§ WHAT YOU HAVE TO DO: Count the lines of the material below that contain the string "thumbnail", and give only that number.

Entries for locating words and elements
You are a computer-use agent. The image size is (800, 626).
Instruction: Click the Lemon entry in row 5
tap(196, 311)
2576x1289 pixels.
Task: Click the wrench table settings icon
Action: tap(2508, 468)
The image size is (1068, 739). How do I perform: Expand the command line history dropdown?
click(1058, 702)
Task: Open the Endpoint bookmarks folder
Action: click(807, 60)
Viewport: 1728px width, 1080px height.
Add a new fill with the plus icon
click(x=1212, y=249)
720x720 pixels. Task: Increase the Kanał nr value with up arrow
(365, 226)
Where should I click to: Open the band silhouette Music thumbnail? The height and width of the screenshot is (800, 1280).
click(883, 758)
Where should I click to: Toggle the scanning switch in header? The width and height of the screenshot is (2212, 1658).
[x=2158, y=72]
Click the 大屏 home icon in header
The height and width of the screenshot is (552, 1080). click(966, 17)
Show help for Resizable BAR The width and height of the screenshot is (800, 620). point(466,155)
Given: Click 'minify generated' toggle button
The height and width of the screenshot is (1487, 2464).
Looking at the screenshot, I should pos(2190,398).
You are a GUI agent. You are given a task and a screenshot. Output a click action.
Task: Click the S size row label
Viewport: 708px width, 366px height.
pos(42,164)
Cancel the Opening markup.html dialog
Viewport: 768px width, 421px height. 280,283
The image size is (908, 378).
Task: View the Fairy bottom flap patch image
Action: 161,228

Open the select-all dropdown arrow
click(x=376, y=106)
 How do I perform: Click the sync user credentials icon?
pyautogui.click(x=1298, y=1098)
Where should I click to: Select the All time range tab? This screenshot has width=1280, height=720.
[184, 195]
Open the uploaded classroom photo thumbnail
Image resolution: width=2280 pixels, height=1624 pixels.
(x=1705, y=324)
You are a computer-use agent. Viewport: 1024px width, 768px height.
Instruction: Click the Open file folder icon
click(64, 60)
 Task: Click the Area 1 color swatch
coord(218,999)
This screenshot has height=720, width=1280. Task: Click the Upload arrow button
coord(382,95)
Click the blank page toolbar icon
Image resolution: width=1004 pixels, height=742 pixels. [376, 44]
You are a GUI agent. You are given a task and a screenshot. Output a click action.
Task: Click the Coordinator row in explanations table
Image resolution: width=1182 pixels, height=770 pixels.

§ EXPECTED ANSWER: 2